Golden Globes group approve bid to take show private

Golden Globes group approve bid to take show private

Golden Globes group approve bid to take show private

The scandal-hit group behind Hollywood’s Golden Globes has approved a bid to spin off the lucrative film and television awards show into a new, for-profit entity controlled by U.S. billionaire Todd Boehly, it said on July 28.

Composed of around 100 entertainment writers with links to foreign publications, the Hollywood Foreign Press Association has been plagued by allegations of corruption, racism and amateurism.

These led to a Hollywood boycott that saw its flagship, high-profile awards show taken off the air by NBC this year.

Boehly, who has major stakes in the Los Angeles Dodgers baseball team and Chelsea soccer team, was already the HFPA’s interim CEO before the members on Thursday voted to approve his proposal for a new private company controlling the Golden Globes.

“This is a historic moment for the HFPA and the Golden Globes,” said HFPA president Helen Hoehne in a statement.

“We have taken a decisive step forward to transform ourselves and adapt to this increasingly competitive economic landscape for both award shows and the journalism marketplace.”

The HFPA itself will remain a non-profit entity, focused on charitable efforts largely funded by the Golden Globes.

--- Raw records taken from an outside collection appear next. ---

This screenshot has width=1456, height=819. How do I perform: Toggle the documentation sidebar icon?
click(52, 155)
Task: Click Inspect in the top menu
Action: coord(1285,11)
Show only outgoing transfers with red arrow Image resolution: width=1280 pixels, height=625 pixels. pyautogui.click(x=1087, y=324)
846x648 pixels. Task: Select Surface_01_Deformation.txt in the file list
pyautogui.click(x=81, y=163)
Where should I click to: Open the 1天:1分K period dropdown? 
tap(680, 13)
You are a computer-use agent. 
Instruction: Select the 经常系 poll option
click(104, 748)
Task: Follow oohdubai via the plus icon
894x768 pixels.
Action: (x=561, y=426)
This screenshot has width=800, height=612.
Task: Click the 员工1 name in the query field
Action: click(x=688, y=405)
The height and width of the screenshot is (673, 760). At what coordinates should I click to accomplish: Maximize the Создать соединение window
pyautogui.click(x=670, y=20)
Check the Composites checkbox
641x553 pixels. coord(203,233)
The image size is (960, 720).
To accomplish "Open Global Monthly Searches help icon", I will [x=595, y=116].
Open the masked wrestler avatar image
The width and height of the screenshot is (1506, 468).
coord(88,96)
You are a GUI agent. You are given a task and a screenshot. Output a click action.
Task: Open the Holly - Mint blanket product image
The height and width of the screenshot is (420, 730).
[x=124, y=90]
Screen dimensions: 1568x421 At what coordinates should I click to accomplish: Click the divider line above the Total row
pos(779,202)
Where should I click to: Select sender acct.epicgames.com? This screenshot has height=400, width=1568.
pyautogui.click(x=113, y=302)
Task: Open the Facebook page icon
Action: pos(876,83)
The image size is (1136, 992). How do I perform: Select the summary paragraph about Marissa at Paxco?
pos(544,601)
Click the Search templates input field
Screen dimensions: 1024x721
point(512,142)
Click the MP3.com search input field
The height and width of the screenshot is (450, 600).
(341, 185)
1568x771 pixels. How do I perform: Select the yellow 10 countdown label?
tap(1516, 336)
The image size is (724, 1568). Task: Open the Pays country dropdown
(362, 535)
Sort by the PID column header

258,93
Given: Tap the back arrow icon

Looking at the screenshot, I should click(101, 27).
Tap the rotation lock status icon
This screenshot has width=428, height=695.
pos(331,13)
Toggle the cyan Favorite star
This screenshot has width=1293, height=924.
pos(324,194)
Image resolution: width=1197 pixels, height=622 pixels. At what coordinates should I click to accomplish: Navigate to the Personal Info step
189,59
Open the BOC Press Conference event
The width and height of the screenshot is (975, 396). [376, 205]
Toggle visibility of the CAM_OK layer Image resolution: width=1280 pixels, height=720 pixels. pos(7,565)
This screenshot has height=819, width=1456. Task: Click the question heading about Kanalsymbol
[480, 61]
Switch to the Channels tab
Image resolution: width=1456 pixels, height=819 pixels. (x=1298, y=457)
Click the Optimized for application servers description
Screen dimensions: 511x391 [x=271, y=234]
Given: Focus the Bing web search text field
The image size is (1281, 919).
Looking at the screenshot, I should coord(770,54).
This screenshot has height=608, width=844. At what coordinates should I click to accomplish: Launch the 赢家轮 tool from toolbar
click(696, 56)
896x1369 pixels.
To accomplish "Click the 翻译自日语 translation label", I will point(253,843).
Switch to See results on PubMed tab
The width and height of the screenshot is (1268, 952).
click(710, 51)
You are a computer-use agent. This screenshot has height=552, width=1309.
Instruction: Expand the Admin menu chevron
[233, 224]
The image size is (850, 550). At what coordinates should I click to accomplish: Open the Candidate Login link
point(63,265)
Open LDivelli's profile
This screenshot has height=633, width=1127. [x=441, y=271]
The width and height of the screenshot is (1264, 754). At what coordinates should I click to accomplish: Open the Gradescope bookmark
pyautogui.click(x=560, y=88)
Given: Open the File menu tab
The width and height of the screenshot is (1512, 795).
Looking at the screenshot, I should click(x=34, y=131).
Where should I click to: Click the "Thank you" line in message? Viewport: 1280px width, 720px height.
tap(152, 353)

Meanwhile, Boehly’s Eldridge Industries will create a new company “empowered to oversee the professionalization and modernization of the Golden Globe Awards.”

New Golden Globes voters from beyond the HFPA will be added “to increase the size and diversity of the available voters for the annual awards,” said the statement.

The awards have traditionally been second only to the Oscars in Hollywood, at least in terms of prominence and publicity.

Thursday’s vote follows months of fierce debate and internal reviews of Boehly’s offer and alternative proposals.

But it is unlikely to end the controversy surrounding the Globes.

NBC has not yet confirmed it will broadcast the Globes next year despite the group’s previous attempts at reforms, and several powerful Hollywood publicists continue to hold back their star clients from HFPA events.

Critics have alleged that Boehly’s takeover raises new legal and ethical issues, noting that it could further reduce transparency, and create a “two-tier” system between HFPA members and outside voters, who are expected to predominantly be from minority backgrounds.